=== Begin Enclosure ===

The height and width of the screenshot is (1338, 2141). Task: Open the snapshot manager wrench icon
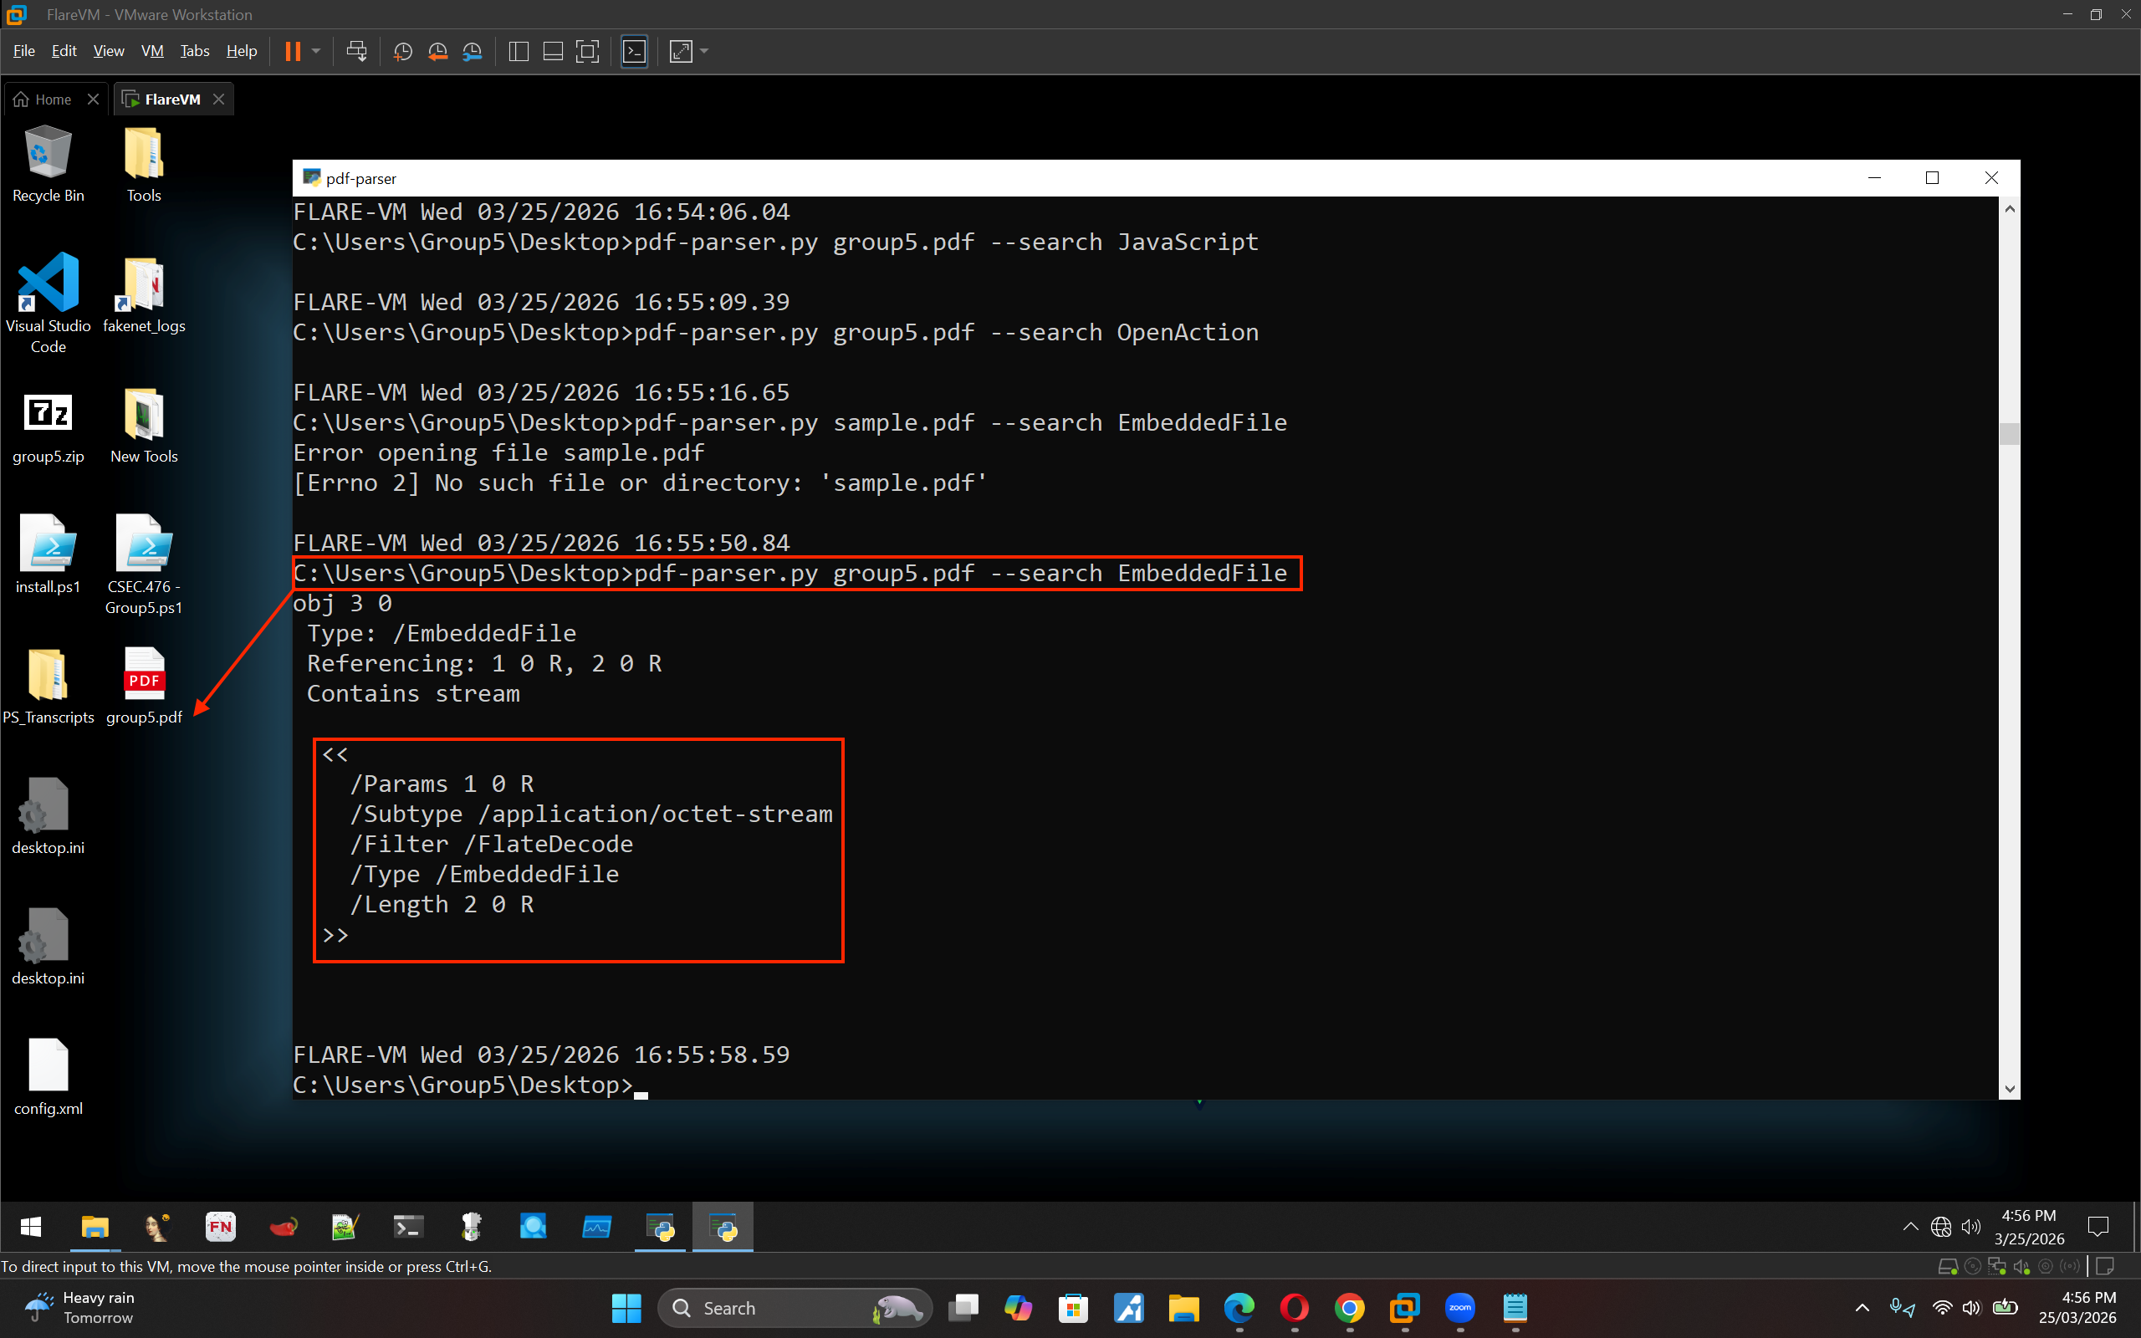(472, 51)
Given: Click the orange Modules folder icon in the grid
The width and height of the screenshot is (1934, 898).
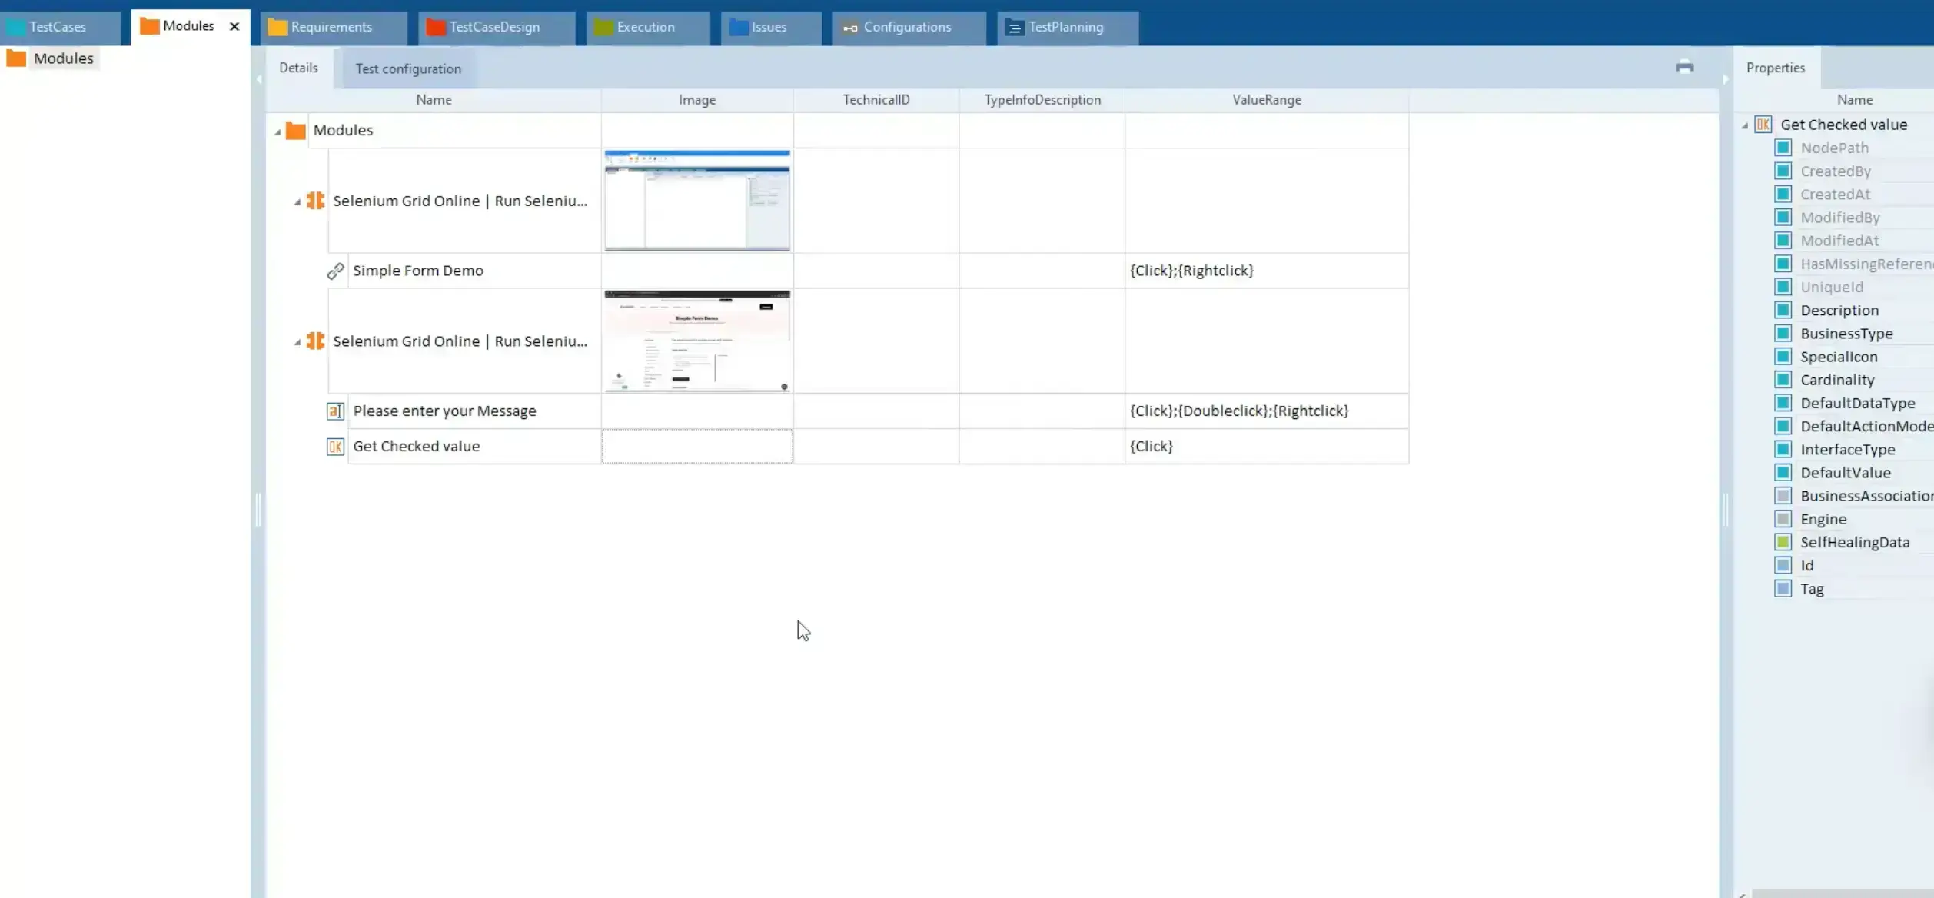Looking at the screenshot, I should (x=296, y=131).
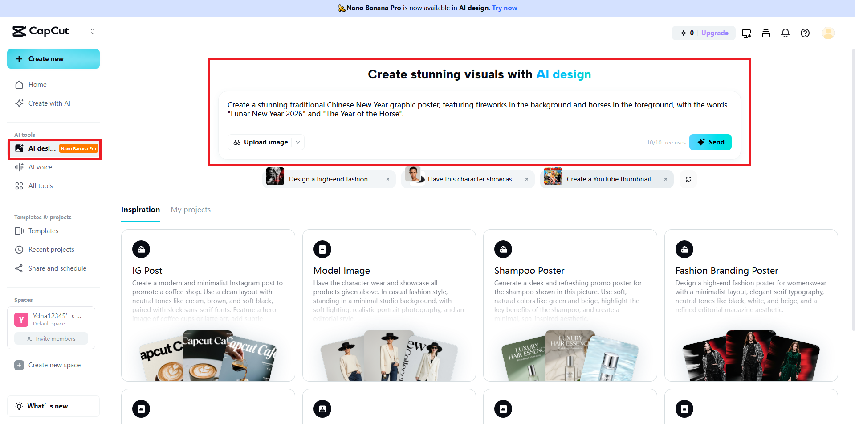Viewport: 855px width, 424px height.
Task: Click the screen recorder download icon
Action: pyautogui.click(x=746, y=33)
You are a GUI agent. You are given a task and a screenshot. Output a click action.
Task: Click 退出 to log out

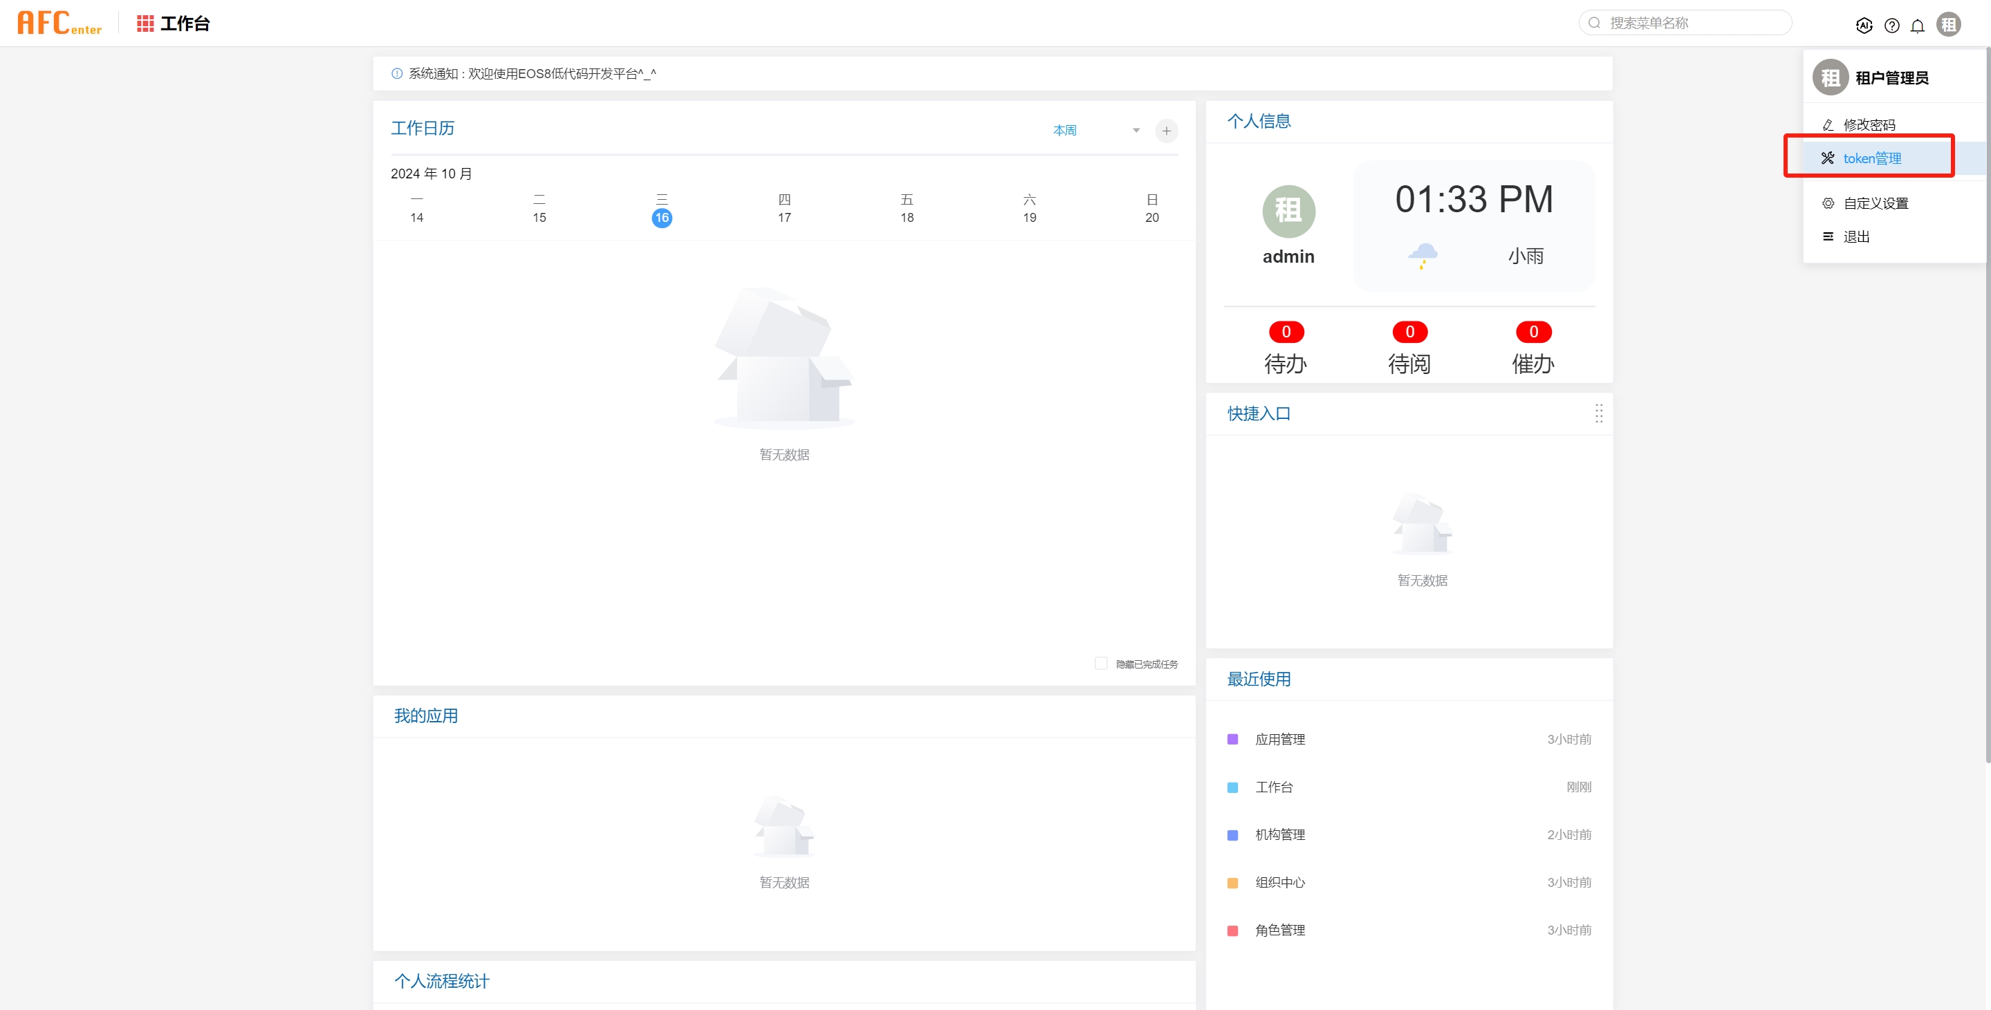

=== End Enclosure ===

Exercise requirements:
Copy the final portion of the records: every line from the one containing "Given: Click the" through the last, word for word, without pictures.

Response to this task:
Given: Click the orange Modules folder icon in the grid
The width and height of the screenshot is (1934, 898).
Looking at the screenshot, I should (x=296, y=131).
Viewport: 855px width, 424px height.
Task: Click the screen recorder download icon
Action: pyautogui.click(x=746, y=33)
You are a GUI agent. You are given a task and a screenshot. Output a click action.
Task: Click 退出 to log out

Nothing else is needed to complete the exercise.